■ **Work to complete**
Every line that includes the word "field" needs to be copied from the listing.

■ **Material for this task**

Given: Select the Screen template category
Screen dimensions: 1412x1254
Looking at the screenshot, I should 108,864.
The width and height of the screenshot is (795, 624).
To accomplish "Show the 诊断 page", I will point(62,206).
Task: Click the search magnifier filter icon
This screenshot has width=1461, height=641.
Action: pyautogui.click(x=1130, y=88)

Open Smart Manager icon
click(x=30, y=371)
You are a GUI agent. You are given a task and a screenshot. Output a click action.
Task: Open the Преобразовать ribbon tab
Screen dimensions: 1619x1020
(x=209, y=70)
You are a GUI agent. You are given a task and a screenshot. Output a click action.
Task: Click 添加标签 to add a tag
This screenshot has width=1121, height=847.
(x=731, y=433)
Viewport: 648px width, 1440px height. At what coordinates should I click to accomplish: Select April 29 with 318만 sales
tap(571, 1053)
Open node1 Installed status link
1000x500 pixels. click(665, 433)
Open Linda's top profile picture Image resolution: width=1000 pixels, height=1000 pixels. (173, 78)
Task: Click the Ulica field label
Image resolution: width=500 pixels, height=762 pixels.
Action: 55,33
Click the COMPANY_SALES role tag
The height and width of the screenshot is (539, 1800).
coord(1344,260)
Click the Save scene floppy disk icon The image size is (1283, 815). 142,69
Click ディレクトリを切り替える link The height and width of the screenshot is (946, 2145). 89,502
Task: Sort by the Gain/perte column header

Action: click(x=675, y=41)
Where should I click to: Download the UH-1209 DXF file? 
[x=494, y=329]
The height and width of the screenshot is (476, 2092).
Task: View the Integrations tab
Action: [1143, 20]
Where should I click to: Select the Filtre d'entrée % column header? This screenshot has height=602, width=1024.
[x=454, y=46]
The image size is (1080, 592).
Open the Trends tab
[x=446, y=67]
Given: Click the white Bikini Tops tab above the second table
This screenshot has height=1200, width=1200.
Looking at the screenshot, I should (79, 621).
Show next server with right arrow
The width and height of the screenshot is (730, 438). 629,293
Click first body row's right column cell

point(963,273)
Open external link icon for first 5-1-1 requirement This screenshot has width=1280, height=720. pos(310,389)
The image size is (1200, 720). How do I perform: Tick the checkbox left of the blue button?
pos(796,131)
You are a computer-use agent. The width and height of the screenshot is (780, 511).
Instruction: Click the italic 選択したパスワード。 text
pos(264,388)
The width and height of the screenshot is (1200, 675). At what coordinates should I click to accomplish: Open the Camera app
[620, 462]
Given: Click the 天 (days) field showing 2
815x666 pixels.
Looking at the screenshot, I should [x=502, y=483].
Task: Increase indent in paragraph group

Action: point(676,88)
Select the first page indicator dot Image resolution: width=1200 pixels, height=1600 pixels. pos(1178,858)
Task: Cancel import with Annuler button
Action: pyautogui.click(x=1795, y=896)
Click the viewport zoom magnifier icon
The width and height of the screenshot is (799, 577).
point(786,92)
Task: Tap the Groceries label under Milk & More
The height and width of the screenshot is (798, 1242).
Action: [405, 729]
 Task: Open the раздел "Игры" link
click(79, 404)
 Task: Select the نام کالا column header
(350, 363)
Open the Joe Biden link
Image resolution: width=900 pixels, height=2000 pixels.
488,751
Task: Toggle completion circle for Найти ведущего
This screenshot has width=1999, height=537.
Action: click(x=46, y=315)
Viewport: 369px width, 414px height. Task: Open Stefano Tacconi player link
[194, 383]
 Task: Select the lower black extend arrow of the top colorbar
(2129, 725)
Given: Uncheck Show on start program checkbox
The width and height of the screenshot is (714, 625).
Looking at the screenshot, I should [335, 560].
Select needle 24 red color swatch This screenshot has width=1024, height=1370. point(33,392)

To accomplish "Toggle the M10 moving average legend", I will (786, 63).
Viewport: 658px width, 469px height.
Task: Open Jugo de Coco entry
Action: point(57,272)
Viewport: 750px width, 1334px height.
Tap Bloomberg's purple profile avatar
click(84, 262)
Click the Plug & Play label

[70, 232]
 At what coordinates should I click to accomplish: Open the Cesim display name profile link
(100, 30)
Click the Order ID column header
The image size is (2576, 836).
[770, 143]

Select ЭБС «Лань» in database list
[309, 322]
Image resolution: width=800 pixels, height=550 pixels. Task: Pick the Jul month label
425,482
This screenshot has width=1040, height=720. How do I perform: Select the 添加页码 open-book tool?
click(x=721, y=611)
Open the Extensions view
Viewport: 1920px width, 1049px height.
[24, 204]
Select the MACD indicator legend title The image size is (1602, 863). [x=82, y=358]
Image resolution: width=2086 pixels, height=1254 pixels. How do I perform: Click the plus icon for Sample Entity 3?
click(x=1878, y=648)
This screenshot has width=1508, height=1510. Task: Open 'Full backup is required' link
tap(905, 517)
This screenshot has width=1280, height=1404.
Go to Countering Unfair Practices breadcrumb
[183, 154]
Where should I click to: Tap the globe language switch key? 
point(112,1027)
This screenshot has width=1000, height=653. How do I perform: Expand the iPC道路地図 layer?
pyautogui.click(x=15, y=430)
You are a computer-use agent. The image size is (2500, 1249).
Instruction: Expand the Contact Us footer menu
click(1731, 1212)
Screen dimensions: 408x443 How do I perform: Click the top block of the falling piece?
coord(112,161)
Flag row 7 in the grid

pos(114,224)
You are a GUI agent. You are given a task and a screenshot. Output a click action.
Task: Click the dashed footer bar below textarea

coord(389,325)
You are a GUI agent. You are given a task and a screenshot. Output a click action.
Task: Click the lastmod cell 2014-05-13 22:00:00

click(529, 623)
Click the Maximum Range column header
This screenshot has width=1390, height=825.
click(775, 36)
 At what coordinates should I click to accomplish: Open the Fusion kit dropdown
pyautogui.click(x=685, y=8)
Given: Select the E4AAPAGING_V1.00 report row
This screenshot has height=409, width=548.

■ **Task answer**
Task: Click the Ulica field label
Given: Click the 天 (days) field showing 2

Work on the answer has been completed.